*SOURCE DATA*

- - -

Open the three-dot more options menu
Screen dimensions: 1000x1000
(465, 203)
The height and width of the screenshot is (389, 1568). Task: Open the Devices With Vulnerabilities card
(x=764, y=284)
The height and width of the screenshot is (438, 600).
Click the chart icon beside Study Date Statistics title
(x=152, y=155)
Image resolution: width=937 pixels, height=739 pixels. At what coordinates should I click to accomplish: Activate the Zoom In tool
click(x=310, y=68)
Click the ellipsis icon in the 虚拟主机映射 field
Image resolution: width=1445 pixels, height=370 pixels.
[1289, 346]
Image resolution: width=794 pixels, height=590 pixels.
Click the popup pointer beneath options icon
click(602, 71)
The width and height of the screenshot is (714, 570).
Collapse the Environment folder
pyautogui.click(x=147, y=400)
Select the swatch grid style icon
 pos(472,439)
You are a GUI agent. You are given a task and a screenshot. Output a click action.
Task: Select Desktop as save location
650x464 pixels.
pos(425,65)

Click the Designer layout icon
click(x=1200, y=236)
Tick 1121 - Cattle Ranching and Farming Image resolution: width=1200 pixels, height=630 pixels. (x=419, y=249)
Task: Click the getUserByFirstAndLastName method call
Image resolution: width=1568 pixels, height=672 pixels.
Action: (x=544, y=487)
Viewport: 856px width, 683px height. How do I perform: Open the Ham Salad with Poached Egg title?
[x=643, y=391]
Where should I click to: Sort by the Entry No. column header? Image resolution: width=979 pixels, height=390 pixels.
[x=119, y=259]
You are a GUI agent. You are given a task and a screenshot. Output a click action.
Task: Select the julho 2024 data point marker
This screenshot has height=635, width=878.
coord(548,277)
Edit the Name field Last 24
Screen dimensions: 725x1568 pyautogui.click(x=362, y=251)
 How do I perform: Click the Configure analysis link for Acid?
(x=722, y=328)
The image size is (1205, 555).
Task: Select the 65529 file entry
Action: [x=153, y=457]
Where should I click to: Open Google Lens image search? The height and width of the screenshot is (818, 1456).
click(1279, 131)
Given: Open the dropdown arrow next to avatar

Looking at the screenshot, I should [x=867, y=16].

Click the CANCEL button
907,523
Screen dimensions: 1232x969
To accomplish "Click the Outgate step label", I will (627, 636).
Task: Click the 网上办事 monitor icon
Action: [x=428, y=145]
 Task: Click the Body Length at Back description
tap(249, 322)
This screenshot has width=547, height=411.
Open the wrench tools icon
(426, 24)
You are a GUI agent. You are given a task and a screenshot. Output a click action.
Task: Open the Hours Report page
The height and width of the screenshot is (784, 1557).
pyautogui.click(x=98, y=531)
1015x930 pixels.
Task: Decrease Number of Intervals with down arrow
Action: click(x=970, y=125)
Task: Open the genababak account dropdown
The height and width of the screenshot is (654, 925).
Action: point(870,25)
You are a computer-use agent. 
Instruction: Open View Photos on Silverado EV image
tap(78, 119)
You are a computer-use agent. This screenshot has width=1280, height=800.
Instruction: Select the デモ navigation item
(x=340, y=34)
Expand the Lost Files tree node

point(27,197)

- - -

*WORK ITEM*
Could you reproduce exactly the lines of the entries above, from the one with "Where should I click to: Open" through the one with "Task: Open the Hours Report page", and nothing else?

*OUTPUT OF THE TASK*
Where should I click to: Open Google Lens image search? The height and width of the screenshot is (818, 1456).
click(1279, 131)
Given: Open the dropdown arrow next to avatar

Looking at the screenshot, I should [x=867, y=16].

Click the CANCEL button
907,523
Screen dimensions: 1232x969
To accomplish "Click the Outgate step label", I will (627, 636).
Task: Click the 网上办事 monitor icon
Action: [x=428, y=145]
 Task: Click the Body Length at Back description
tap(249, 322)
This screenshot has width=547, height=411.
Open the wrench tools icon
(426, 24)
You are a GUI agent. You are given a task and a screenshot. Output a click action.
Task: Open the Hours Report page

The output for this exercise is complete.